To avoid that, I would highly recommend setting up Neptune such that model weights and loss metrics are stored after each epoch. That way, you will always have a checkpoint uploaded to Neptune servers to resume your training even if your Kaggle notebook times out. You will also have an opportunity to compare your intermediate results before the session crash with other experiments to judge their potential.
Updating runs with the Kaggle leaderboard score
Second, an important metric to track in Kaggle projects is the leaderboard score. With Neptune, you can track your cross-validation score automatically but getting the leaderboard score inside the code is not possible since it requires you to submit predictions via the Kaggle website.
The most convenient way to add the leaderboard score of your experiment to the Neptune tracking table is to use the "resume run" functionality. It allows you to update any finished experiment with a new metric with a couple of lines of code. This feature is also helpful to resume tracking crashed sessions, which we discussed in the previous paragraph.
import neptune.new as neptune
run = neptune.init(project = 'Your-Kaggle-Project', run = 'SUN-123')
# Add a new metric
run[“LB_score”] = 0.5
# Download snapshot of model weights
model = run['train/model_weights'].download()
# Continue working
Downloading experiment meta-data
Finally, I know that many Kagglers like to perform complex analyses of their submissions, like estimating the correlation between CV and LB scores or plotting the best score dynamics with respect to time.

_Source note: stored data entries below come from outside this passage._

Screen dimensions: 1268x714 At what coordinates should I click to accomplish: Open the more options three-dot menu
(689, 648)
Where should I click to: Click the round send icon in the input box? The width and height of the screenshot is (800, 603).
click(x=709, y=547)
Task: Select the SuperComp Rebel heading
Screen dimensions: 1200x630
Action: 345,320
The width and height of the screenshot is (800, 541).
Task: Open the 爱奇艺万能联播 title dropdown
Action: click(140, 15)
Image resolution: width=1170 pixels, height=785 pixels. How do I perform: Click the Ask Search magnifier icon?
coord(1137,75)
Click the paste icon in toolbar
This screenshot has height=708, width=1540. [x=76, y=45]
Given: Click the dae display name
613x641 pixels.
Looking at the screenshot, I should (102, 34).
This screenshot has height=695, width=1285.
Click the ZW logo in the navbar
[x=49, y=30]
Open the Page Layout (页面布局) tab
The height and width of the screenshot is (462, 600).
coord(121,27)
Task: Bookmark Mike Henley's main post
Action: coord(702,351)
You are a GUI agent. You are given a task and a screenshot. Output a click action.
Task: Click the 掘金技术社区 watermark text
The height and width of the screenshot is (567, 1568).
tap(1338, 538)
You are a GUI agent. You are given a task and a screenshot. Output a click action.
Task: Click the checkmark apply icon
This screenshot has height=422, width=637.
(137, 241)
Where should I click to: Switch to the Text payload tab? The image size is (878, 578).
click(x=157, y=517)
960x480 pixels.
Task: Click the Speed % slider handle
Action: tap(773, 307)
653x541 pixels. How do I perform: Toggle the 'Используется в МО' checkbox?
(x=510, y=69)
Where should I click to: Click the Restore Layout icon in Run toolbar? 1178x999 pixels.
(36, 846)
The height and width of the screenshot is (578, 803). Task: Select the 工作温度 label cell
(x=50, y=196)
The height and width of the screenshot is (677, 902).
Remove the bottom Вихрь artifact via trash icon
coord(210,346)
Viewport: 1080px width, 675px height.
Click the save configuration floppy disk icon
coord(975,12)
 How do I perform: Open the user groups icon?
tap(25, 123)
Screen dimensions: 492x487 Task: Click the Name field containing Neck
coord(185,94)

While it is not yet feasible to do such things on the website, Neptune allows you to download meta-data from all experiments directly into your notebook using a single API call. It makes it easy to take a deeper dive into the results or export the meta-data table and share it externally with people who use a different tracking tool or don’t rely on any experiment tracking.
import neptune.new as neptune
my_project = neptune.get_project('Your-Workspace/Your-Kaggle-Project')
# Get dashboard with runs contributed by 'sophia'
sophia_df = my_project.fetch_runs_table(owner = 'sophia').to_pandas()
sophia_df.head()
5. Final thoughts
In this post, I shared my story of switching from spreadsheets to Neptune for tracking ML experiments and emphasized some advantages of Neptune. I would like to stress once again that investing time in infrastructure tools - be it experiment tracking, code versioning, or anything else - is always a good decision and will likely pay off with the increased productivity. Tracking experiment meta-data with spreadsheets is much better than not doing any tracking. It will help you to better see your progress, understand what modifications improve your solution, and help make modeling decisions. Doing it with spreadsheets will also cost you some additional time and effort. Tools like Neptune take the experiment tracking to a next level, allowing you to automate the meta-data logging and focus on the modeling decisions.
I hope you find my story useful. Good luck with your future ML projects!